● LISTED ENTRIES
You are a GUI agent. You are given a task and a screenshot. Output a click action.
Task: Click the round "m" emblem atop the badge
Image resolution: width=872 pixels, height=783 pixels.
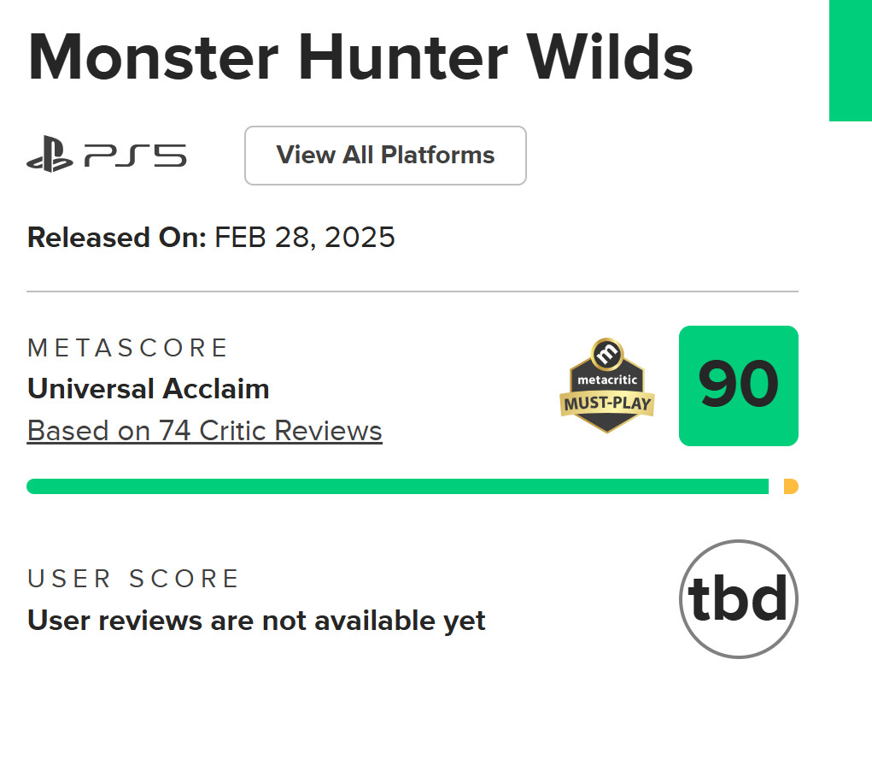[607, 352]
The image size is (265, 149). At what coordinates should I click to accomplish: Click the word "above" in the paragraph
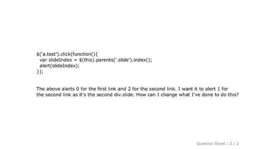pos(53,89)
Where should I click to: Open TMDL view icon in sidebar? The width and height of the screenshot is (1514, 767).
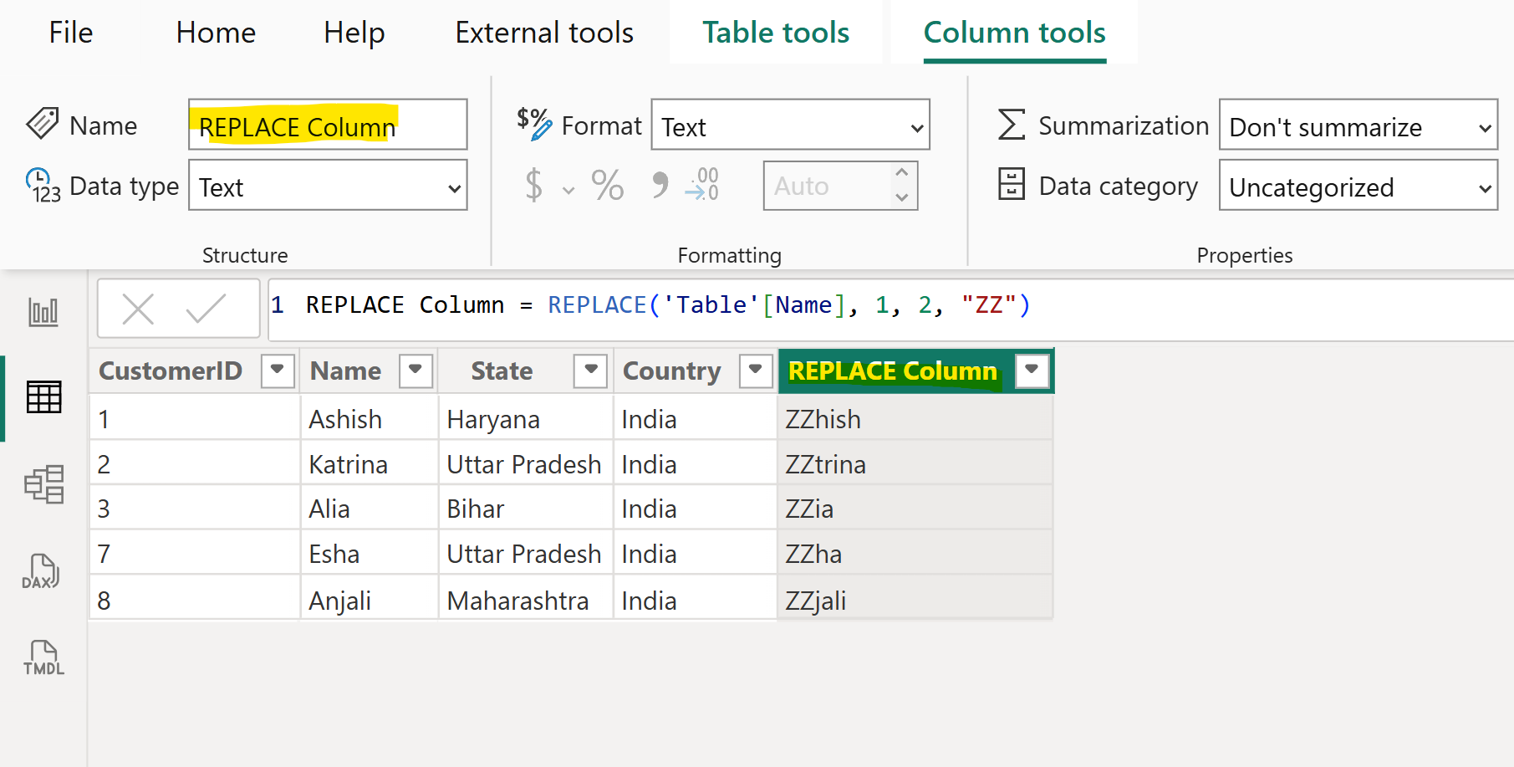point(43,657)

● EXERCISE BRIEF
Set the listing down in full and exactly. Pictures within it should not appear in the copy.

● TASK RESULT
You are a GUI agent. You are given a task and a screenshot. Output a click action.
Task: Click the round "m" emblem atop the badge
Image resolution: width=872 pixels, height=783 pixels.
[607, 352]
The image size is (265, 149). At what coordinates should I click to accomplish: Click the word "above" in the paragraph
pos(53,89)
Where should I click to: Open TMDL view icon in sidebar? The width and height of the screenshot is (1514, 767).
point(43,657)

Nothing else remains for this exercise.